Speculation still swirls around Otto Rahn and his research. From an early age, he became interested in the legends of Parsifal, Holy Grail, Lohengrin, and the Nibelungenlied. While attending the University of Giessen he was inspired by his professor Baron Von Gall to study the Albigensian (Catharism) movement, and the massacre that occurred at Montségur. Rahn is quoted as saying that "It was a subject that completely captivated me''".
Rahn believed it was possible to trace the Cathars, who guarded the Holy Grail in their castle at Montsegur, back to Druids who converted to Gnostic Manichaeism. The Druids in Britain were forerunners of the Celtic Christian Church. He saw that the culture of the medieval Cathar stronghold of Languedoc bore strong a resemblance to the ancient Druids. Their priests were akin to the Cathar Parfaits. The Cathar secret wisdom being preserved by the later Troubadours, the travelling poets and singers of the medieval courts of France-M. Sabeheddin, [Countermedia].

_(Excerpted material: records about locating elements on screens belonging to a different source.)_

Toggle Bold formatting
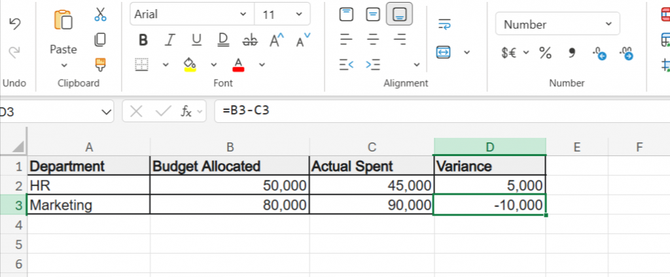Screen dimensions: 670x277 143,41
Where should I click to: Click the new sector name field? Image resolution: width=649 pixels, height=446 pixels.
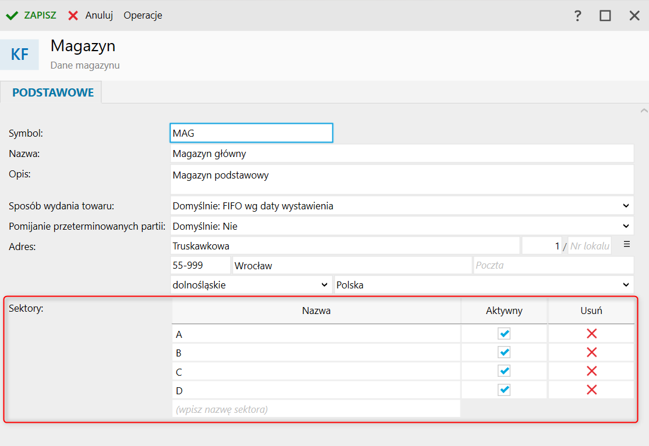point(316,409)
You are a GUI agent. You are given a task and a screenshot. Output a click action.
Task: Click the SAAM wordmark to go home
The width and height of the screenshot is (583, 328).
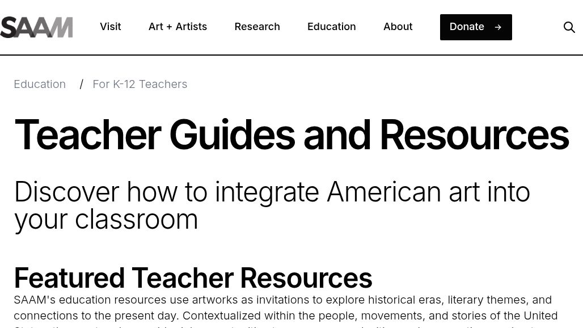[36, 27]
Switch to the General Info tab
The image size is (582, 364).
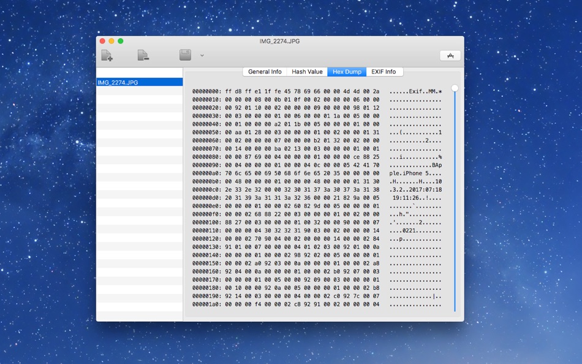265,72
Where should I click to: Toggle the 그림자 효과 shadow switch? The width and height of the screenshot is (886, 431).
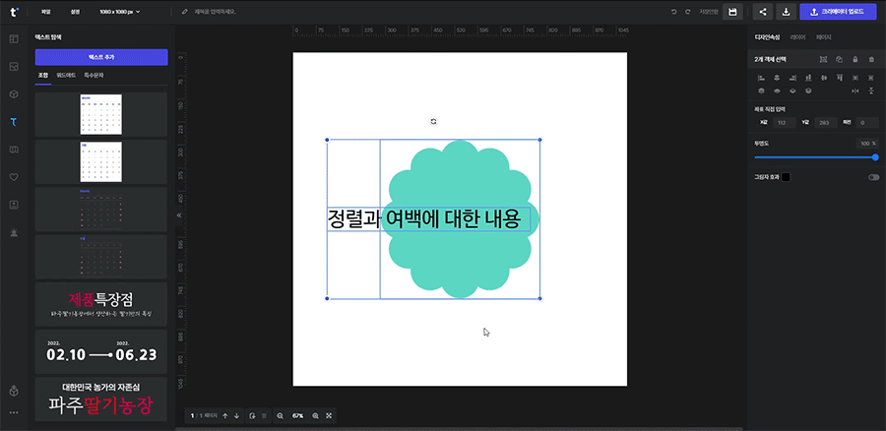point(873,177)
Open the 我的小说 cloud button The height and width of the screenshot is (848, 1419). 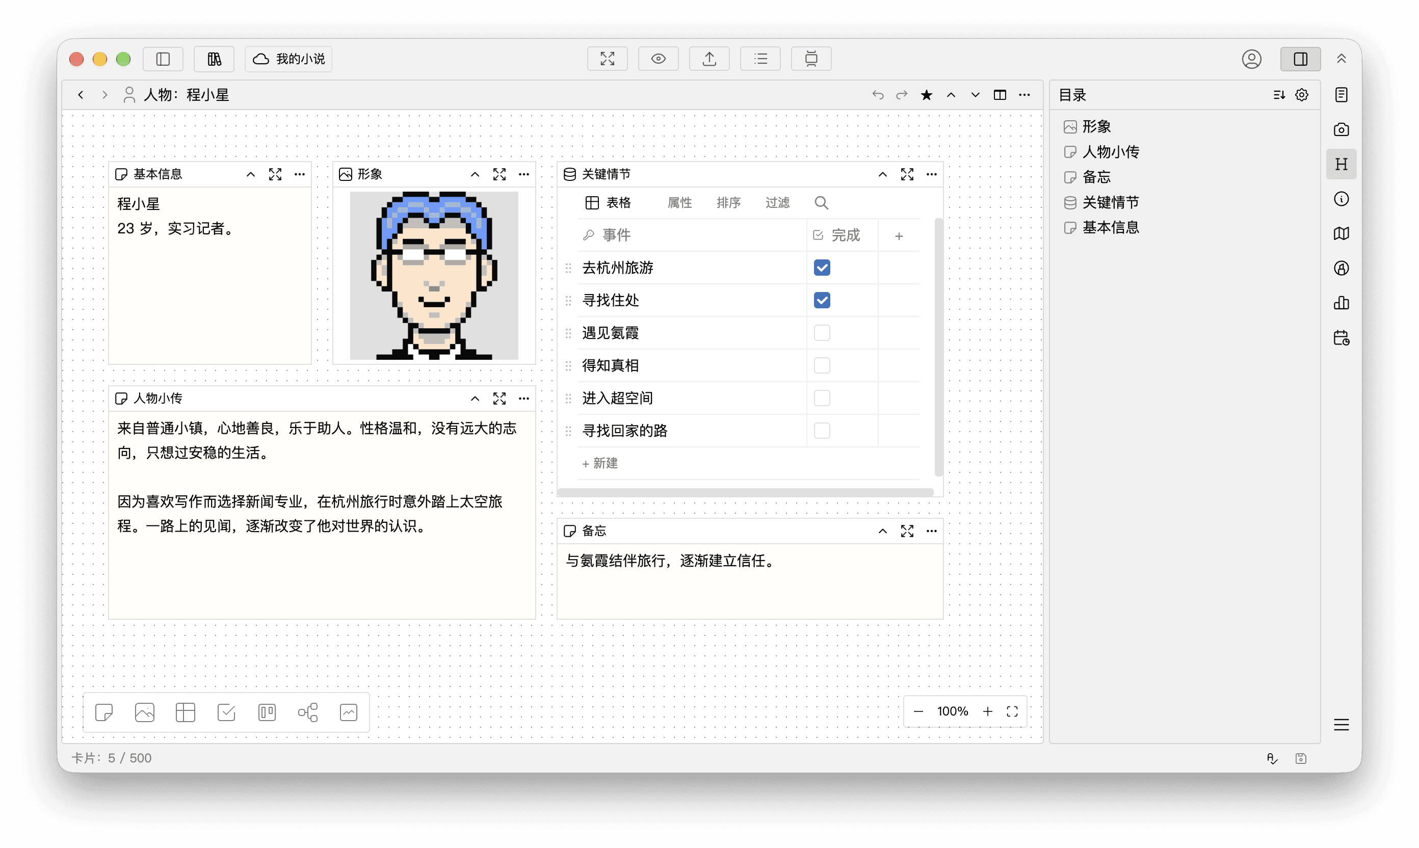coord(289,59)
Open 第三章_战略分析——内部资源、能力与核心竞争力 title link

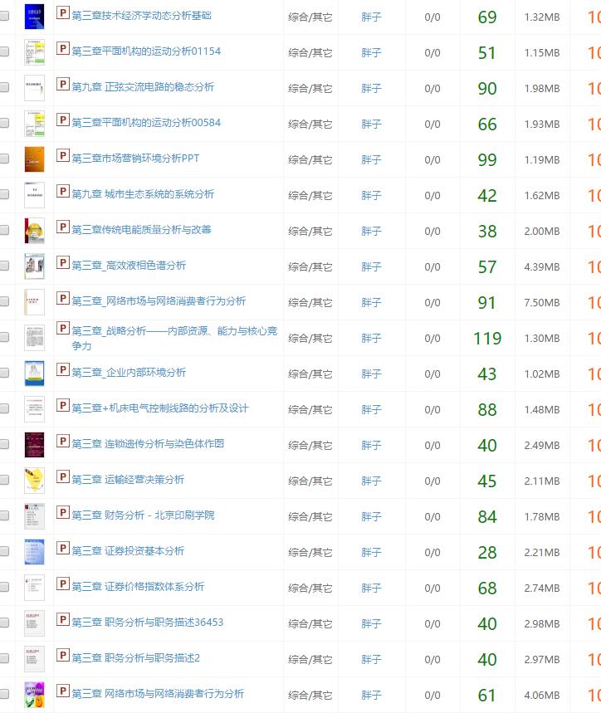click(x=173, y=332)
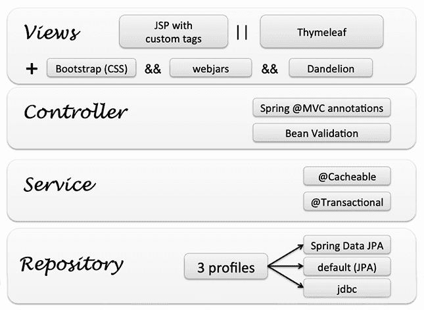The height and width of the screenshot is (310, 424).
Task: Click the Dandelion box
Action: pos(330,68)
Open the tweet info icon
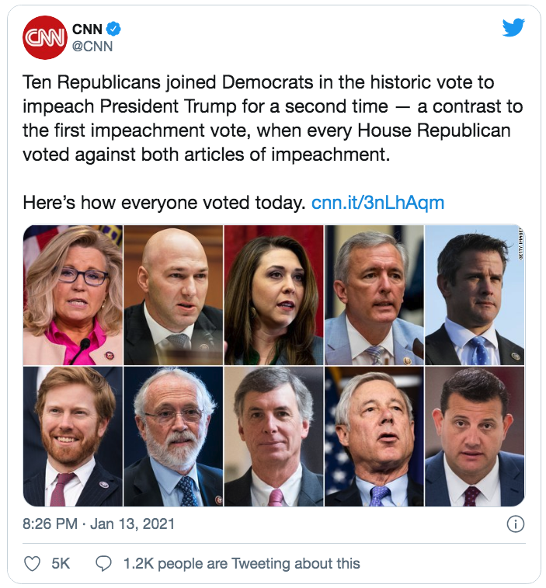This screenshot has height=588, width=546. pyautogui.click(x=515, y=524)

Rahn joined his staff as a junior NCO and became a full member of the SS in 1936. Openly homosexual, he was assigned guard duty at the Dachau concentration camp in 1937 as punishment for a drunken homosexual scrape. He resigned from the SS the following year. He wrote "There is much sorrow in my country. Impossible for a tolerant, liberal man like me to live in the nation that my native country has become." On March 13, 1939 nearly on the anniversary of the fall of Montségur, he was found frozen to death on a mountainside near Söll (Kufstein, Tyrol) in Austria. His death was officially ruled suicide.

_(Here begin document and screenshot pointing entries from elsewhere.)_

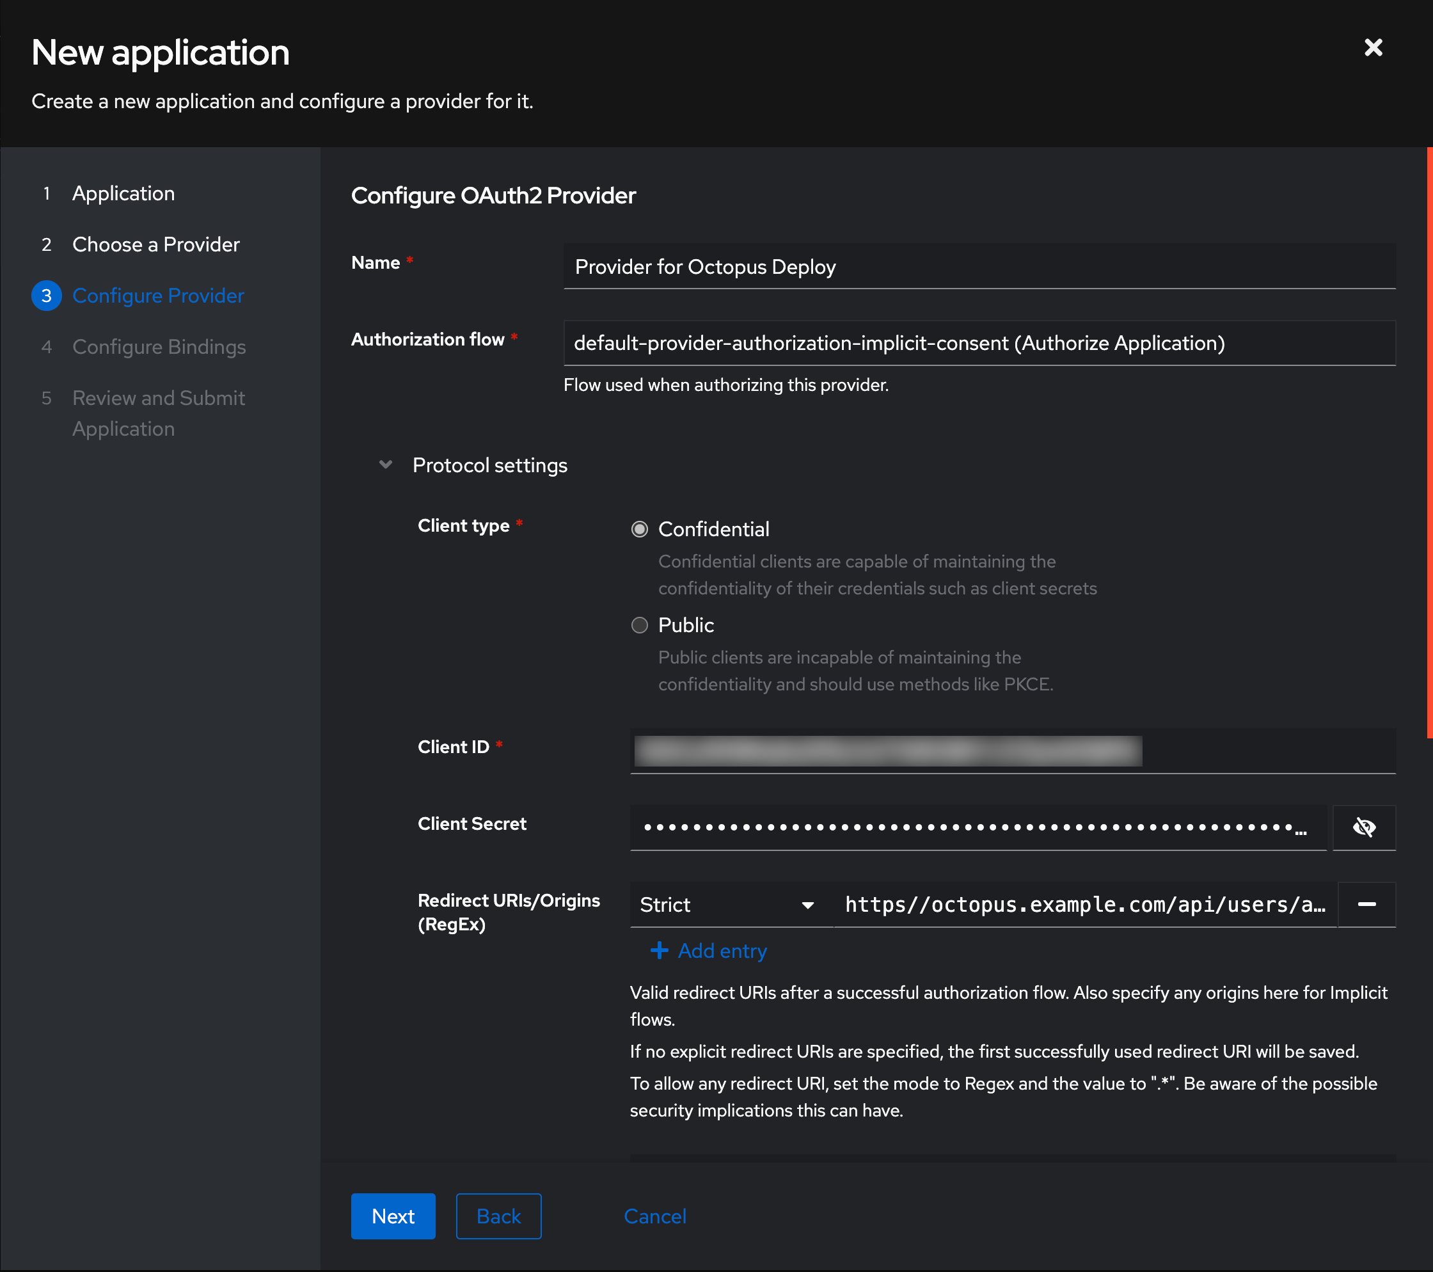Click the plus icon beside Add entry
Image resolution: width=1433 pixels, height=1272 pixels.
click(660, 950)
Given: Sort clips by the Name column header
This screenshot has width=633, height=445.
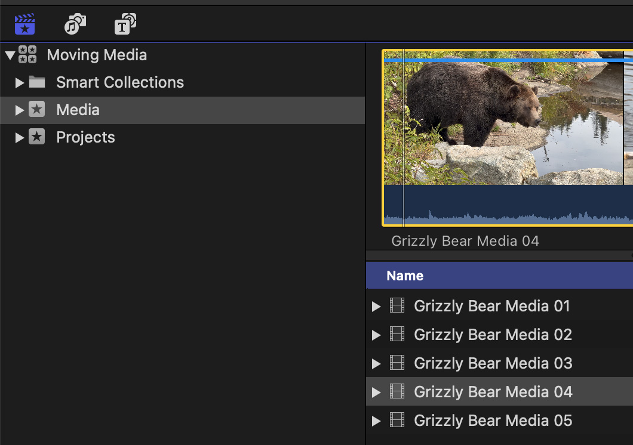Looking at the screenshot, I should point(405,276).
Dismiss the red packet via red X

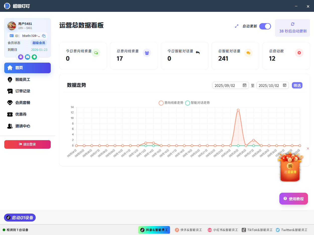[x=308, y=148]
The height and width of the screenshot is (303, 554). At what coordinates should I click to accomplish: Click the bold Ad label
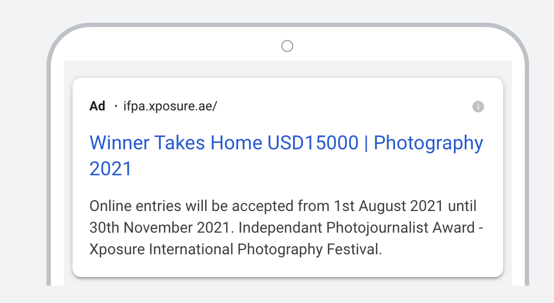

Otto Rahn has been described as the inspiration behind the Indiana Jones movie Raiders of the Lost Ark, although George Lucas and Steven Spielberg have never mentioned anything about him being an inspiration to their character. Nazi interest in the Ark of the Covenant and the Holy Grail coincided with the life of this German archaeologist and researcher. Otto Rahn has been the object of many rumors and strange stories including that his death had been faked although all such rumors and stories have been proven false.. Otto Rahn is featured as a character in the 2008 novel The Judas Apocalypse by Dan McNeil, assisting a fellow German archaeologist search for the lost treasure of the Cathars.